*** Provided text Section Begins ***

CSU Study: Sociology of Cold Cases Reveals Continuing Difficulties in Relationships between Victims’ Families and Law Enforcement

A new study completed by the Center for the Study of Crime and Justice at Colorado State University reveals that families of cold-case victims suffer twice: when they lose a loved one to violent crime and again when the case goes unsolved. Researchers reveal factors about why cold cases remain cold in the new report, “Forgotten Victims: What Cold Case Families Want from Law Enforcement.”

In 2008, CSU’s Center for the Study of Crime and Justice was approached by Families of Homicide Victims and Missing Persons, a Colorado non-profit, to develop and carry out a study of “co-victims” – family members and friends of cold-case homicide victims. The organization advocates for families of murder victims whose killers have never been prosecuted and was looking for information that would help co-victims and law enforcement agencies understand each other better.
 

In Colorado, a cold case is defined as a felony crime reported to law enforcement that has remained unsolved for more than one year after the crime was reported.

In the study’s sample of co-victims, an average of 14 years had elapsed since loved ones had suspiciously disappeared or been murdered.

According to FBI statistics, the national clearance rate for homicide has dropped from 91 percent in 1963 to 61 percent in 2007. In Colorado, the number of unsolved homicides since 1970 now stands at 1,487.

With current DNA technology breakthroughs, people assume that DNA analysis solves a majority of homicide cases, but researchers say such analysis only accounts for 30 percent of the few cold cases solved.

“The popular perception is that with DNA, the solvability has increased, but it’s actually gone down,” said CSU sociology professor and director of the Center for the Study of Crime and Justice, Prabha Unnithan. “Sometimes in these old cases, the police haven’t taken DNA samples. At the time that some of these murders occurred, law enforcement didn’t anticipate the introduction of current DNA technology.”

Unnithan, who teaches and studies the sociology of violence, said that other factors influence the solvability of homicides.

“The nature of homicide has changed from what it was years ago. Previously, you had nearly 90 percent solvability and that is because in many cases you had a spouse or boyfriend, girlfriend, fiancé, somebody familiar, who after committing the murder thinks, ‘Oh my goodness, what have I done?’ Then they lift the phone and call the police,” said Unnithan. “Now you’re getting less of that. People are more mobile and the relationship between victims and murderers can be a very temporary one, if anything.”

During the course of nine months, then-CSU Professor Paul Stretesky, lead author and now criminology professor at the University of Colorado-Denver, interviewed 36 victims from 10 law enforcement jurisdictions across Colorado. Interviews revealed commonalities in the families’ experiences the families had and what they reported in terms of dealing with law enforcement and prosecutors.

One of the major findings was that a lapse of communication between co-victims and police had an effect on the resolution of the cases. A drop in communication from police was an almost universal sign to co-victims that the case was cold and therefore not likely to be solved.

*** Provided text Section Ends ***

◆ Check your understanding ◆
[1] In the cold-case study article, how does Colorado define a cold case?
[2] List every percentage figure that appears in the cold-case study article.
[3] Write the next part of the cold-case study article, picking up after its last sentence.

*** Data Section Begins ***

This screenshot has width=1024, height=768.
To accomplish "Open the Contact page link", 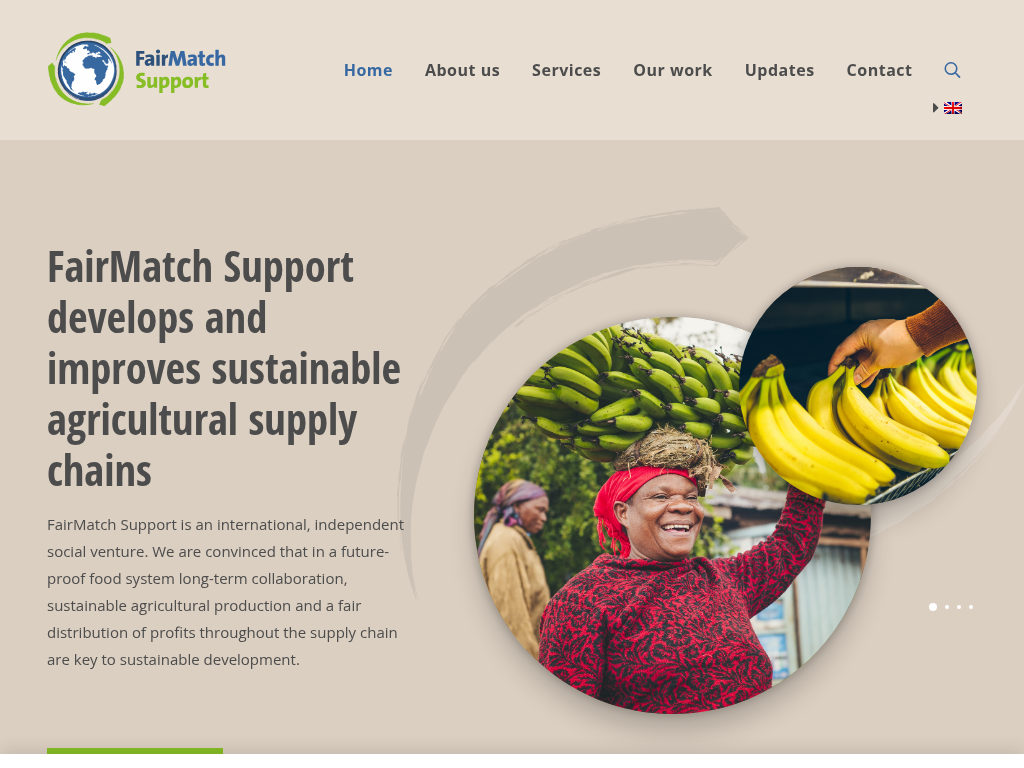I will pos(879,70).
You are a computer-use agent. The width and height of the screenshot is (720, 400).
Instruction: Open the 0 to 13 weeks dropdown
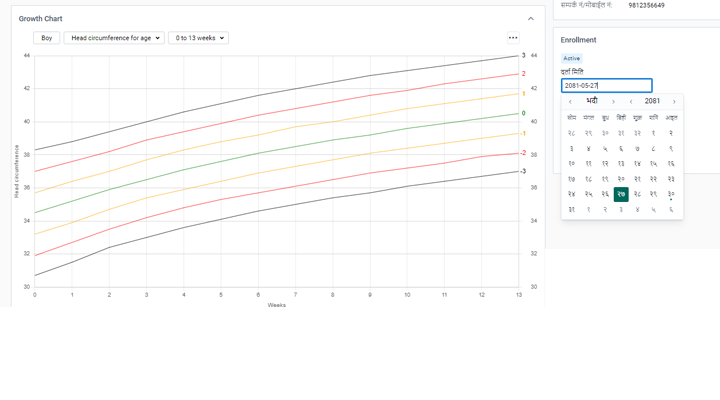point(198,38)
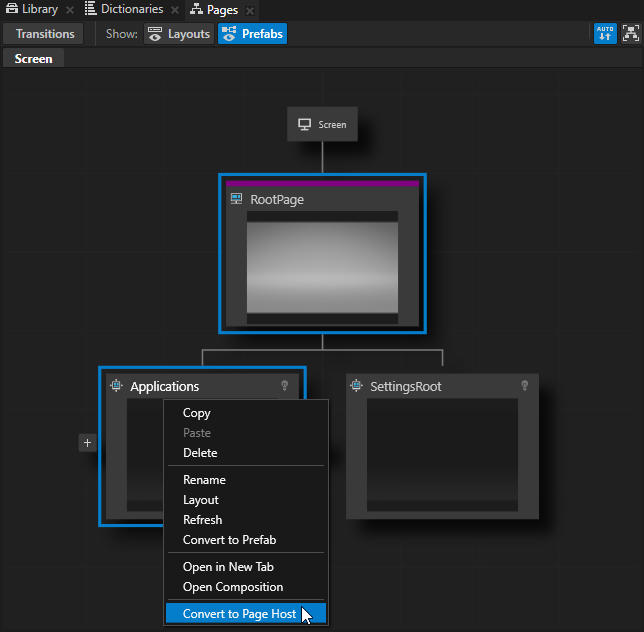644x632 pixels.
Task: Click the lightbulb icon on Applications
Action: (284, 386)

*** Data Section Ends ***

◆ Responses by item number ◆
[1] A felony crime reported to law enforcement that has remained unsolved for more than one year after it was reported.

[2] 91 percent, 61 percent, 30 percent, nearly 90 percent

[3]
“Such lapses in communication may lead to unpleasant officer-family interactions. Open lines of communication between co-victims and law enforcement can be important to case resolution, and one possible side effect of poor communication is that the flow of information from co-victims to police agencies may be compromised,” Stretesky said.

The research findings revealed that families had fewer positive interactions with police than negative and that this likely had a detrimental effect on the outcome of case investigations.

Four common themes were found among co-victims’ perceptions:

-Most of the family members interviewed believed that law enforcement had stopped actively working on their cases;

-Co-victims perceived that the victim’s race, ethnicity, age and behavior had a connection to the amount of effort put into the case. They believed that cases were not investigated as diligently if the victim had a criminal history, drug or prostitution background, or if they were victims of domestic violence;

-Police and prosecutors telling the family that they knew who murdered their loved one; they just couldn’t prove it. Most of these cases involved domestic violence; and

-Nearly every family of an unsolved cold case believed that the inactivity was due to a lack of police resources.

Based on the study’s findings, Unnithan developed recommendations for homicide detectives in order to improve interactions with co-victims with the hope of increasing solvability. These suggestions are being included in a new cold-case homicide training curriculum being developed by the Colorado Bureau of Investigation under the guidance of the statewide Cold Case Task Force. The training is proposed to be offered to investigators in Denver, Fort Collins, Grand Junction and Pueblo.

Unnithan said that co-victims in the study uniformly complained about police giving them standard jargon about investigations such as, “We’re working on it” or “There are no new leads.”

“And so what we are asking police to do is tell the families specifically why they cannot follow-up on certain issues. People just want to hear something, even if it is bad news,” said Unnithan.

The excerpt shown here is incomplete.